Now do the same with the DataFrame. Are the results the same?

And the solution with SQLAlchemy:

In [None]:
# calculate mean height and weight PER POSITION and PER LEAGUE in the database
results = (
    session
    .query(
        crowdstorming_table.c.position,
        crowdstorming_table.c.leagueCountry,
        func.avg(crowdstorming_table.c.height),
        func.avg(crowdstorming_table.c.weight)
    )
    .group_by(crowdstorming_table.c.position, crowdstorming_table.c.leagueCountry)
    .all()
)
results

# Task 8.1  - People with unusual names
Select all people, whose first name starts with an X, from `people_database.db`.

*Hint*: If you can't figure out how to do this, check [here](https://www.w3schools.com/sql/sql_like.asp).

In [None]:
people_db_file = Path("people_database.db")
if people_db_file.exists() and people_db_file.stat().st_size == 691134464:
    print("File already downloaded.")
else:
    print("Will download database")
    with requests.get("https://drive.switch.ch/index.php/s/OIsWhbxdTY6h5n7/download", stream=True) as response:
        response.raise_for_status()
        with people_db_file.open('wb') as fo:
            for chunk in tqdm(response.iter_content(chunk_size=8192), desc="Chunks written"):
                fo.write(chunk)

In [None]:
start = perf_counter()

with sqlite3.connect(people_db_file) as c:
    results = pd.read_sql(
        """
        SELECT *
        FROM people
        """,
        c,
    )
end = perf_counter()
print(f"Duration: {end - start:.3f}s")
results

Repeat this, but load the data into a DataFrame first, and time both loading it into a DataFrame, and the actual querying.

In [None]:
# alternative: load into dataframe, do it there
start = perf_counter()

with sqlite3.connect(people_db_file) as c:
    people_df = pd.read_sql(
        """
        SELECT * FROM people
        """,
        c,
    )
end = perf_counter()
print(f"Loading duration: {end - start:.3f}s")


start = perf_counter()

# ADD HERE:
result =

end = perf_counter()
print(f"Just the query: {end - start:.3f}s")
result

# Task 8.2 - Joining with football players
Select all people from `people_database.db`, who share a name with a player from the `crowdstorming` table, as well as the position of that player.
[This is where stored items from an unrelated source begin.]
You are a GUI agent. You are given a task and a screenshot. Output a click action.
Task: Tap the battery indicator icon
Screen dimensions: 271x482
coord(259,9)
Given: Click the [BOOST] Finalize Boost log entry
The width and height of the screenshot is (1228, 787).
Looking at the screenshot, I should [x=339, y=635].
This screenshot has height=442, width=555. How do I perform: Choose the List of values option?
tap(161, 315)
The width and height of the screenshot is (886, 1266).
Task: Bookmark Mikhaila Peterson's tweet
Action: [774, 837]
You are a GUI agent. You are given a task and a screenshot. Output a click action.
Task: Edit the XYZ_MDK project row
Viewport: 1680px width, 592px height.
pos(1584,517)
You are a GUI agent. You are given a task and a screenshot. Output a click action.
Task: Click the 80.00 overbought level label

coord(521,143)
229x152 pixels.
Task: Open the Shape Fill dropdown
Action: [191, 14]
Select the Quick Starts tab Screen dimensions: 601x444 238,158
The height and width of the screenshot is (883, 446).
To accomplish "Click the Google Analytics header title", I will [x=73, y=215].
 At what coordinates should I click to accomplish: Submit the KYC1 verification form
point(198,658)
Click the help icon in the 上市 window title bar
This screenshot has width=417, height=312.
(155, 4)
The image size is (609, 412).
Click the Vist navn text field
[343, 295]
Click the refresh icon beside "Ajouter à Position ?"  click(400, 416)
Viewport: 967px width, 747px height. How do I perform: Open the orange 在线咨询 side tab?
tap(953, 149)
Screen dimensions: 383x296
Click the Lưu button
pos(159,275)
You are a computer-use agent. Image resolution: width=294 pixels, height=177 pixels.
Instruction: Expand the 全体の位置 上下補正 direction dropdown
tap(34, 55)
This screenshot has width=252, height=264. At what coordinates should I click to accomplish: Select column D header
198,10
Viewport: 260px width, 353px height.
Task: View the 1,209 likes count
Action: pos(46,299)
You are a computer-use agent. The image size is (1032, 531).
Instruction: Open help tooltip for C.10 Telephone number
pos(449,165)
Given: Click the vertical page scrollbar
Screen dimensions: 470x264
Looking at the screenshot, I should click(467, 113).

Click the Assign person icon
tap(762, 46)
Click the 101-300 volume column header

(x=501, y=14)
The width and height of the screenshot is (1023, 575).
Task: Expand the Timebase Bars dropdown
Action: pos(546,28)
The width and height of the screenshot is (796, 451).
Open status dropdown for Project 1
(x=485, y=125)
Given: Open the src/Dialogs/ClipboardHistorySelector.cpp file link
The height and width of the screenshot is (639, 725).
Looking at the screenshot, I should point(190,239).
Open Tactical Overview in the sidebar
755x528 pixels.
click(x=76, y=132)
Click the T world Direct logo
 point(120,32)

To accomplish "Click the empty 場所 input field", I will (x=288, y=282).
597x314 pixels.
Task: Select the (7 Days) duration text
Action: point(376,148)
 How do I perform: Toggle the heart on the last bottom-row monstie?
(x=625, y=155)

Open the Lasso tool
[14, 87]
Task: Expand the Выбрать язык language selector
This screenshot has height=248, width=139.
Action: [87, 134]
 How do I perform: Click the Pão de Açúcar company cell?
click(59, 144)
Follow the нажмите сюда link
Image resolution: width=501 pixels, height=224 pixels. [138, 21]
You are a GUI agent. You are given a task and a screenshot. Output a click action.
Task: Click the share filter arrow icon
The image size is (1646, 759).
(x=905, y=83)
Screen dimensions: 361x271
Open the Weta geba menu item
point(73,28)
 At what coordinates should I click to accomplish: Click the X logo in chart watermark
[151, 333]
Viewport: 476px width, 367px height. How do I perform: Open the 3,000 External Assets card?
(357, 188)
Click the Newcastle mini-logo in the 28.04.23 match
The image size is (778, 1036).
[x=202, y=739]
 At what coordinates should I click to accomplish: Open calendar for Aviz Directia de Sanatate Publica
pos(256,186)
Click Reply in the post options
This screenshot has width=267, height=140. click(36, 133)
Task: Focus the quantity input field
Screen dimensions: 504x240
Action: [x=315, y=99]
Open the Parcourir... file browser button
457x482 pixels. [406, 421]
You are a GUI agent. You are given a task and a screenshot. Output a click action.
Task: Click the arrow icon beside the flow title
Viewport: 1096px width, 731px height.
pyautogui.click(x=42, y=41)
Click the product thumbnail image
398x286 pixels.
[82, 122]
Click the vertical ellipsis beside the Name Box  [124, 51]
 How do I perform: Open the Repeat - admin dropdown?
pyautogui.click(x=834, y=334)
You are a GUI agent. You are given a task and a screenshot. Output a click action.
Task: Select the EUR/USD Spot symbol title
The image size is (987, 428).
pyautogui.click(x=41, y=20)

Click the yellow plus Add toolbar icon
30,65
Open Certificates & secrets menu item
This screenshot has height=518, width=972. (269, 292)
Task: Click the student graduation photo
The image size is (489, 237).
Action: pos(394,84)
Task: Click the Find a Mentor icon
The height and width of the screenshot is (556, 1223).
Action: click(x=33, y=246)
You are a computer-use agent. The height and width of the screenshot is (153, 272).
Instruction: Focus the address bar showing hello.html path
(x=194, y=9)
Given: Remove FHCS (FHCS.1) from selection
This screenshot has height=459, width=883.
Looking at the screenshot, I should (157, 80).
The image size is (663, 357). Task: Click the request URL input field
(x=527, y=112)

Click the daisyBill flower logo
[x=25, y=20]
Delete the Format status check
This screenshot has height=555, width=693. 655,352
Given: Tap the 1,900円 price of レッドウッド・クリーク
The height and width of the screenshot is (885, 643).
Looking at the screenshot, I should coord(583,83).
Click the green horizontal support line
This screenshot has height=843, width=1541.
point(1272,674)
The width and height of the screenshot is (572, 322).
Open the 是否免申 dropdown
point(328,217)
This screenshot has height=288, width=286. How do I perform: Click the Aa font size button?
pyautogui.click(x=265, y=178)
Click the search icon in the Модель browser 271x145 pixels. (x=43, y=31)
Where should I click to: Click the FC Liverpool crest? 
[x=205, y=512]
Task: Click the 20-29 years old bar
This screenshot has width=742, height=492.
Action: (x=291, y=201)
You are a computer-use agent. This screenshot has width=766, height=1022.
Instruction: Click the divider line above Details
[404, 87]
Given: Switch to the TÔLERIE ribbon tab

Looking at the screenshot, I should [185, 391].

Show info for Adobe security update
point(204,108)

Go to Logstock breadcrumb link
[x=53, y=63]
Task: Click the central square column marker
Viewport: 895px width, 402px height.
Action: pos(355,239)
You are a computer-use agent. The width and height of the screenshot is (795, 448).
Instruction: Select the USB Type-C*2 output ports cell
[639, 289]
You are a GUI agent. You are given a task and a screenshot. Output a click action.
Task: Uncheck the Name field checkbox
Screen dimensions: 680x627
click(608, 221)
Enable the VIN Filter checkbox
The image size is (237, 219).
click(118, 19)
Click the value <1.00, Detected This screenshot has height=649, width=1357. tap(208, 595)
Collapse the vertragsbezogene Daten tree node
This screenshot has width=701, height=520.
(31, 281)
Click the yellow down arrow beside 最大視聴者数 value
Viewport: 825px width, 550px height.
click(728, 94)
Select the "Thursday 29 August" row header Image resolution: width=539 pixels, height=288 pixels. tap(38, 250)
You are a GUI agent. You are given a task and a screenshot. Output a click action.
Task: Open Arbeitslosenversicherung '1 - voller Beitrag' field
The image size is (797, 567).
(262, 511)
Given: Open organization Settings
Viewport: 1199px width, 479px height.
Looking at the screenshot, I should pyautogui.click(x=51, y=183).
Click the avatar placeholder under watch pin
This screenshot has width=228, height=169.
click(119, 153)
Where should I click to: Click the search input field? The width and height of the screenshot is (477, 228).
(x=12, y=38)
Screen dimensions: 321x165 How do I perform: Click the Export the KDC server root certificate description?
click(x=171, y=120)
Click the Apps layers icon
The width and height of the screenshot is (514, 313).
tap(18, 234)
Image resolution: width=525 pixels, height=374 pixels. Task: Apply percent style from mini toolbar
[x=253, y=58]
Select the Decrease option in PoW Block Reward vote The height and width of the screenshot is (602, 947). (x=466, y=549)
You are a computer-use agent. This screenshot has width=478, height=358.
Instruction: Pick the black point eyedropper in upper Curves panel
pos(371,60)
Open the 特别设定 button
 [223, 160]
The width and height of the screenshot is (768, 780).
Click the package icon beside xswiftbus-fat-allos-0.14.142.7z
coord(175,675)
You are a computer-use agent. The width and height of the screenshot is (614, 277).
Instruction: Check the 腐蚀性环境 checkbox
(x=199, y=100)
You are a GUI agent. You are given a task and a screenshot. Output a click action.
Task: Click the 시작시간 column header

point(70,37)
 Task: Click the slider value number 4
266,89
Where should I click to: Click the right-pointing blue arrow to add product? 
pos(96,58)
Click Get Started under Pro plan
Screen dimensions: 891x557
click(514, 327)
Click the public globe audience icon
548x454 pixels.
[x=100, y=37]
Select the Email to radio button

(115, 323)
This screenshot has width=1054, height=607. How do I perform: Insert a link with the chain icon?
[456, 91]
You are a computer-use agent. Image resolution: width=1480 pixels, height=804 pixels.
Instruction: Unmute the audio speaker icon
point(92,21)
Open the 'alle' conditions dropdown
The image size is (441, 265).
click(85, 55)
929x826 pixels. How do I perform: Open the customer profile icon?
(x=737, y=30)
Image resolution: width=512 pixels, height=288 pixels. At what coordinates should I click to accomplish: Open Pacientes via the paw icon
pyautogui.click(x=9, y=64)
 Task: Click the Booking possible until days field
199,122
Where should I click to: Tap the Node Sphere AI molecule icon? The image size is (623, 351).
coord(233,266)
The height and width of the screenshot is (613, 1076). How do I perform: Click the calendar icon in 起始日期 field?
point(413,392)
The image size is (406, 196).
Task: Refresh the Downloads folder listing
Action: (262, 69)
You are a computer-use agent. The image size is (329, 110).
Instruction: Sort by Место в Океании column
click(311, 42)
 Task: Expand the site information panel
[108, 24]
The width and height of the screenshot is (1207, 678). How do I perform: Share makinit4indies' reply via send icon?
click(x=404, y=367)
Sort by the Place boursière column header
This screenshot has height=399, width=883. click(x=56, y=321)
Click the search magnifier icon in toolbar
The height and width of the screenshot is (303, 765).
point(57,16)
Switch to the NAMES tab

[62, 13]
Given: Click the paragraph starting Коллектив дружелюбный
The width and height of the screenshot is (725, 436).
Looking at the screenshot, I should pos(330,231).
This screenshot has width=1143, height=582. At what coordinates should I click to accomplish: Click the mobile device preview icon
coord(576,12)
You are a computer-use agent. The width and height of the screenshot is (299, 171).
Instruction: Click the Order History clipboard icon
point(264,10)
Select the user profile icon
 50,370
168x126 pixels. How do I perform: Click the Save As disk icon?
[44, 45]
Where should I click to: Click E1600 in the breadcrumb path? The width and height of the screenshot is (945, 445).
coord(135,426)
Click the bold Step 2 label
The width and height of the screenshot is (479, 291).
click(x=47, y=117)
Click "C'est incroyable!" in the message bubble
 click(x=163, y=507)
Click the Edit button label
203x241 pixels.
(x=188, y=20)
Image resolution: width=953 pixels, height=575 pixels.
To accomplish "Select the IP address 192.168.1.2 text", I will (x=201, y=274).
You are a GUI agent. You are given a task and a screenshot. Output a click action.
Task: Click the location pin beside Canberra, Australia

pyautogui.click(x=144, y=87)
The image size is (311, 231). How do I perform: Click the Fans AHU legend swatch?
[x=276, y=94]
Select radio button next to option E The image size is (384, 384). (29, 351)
Include the `fifa` column from the `countries` table as well for those players, who have a match in that table.

*Hint*: You can use the `||` operator to concatenate strings in SQL.
*Hint2*: You can use the `DISTINCT` keyword to get rid of duplicates.
*Hint3*: You can have multiple JOINs per query.
*Hint4*: If you can't solve it in pure SQL, break it down into multiple smaller problems. For example, first get all the names of the players, then join that with the people table.

In [None]:
with sqlite3.connect(people_db_file) as c:
    c.execute("ATTACH DATABASE './crowdstorming.db' AS crowd")
    results = pd.read_sql(
        """

        """,
        c,
    )

results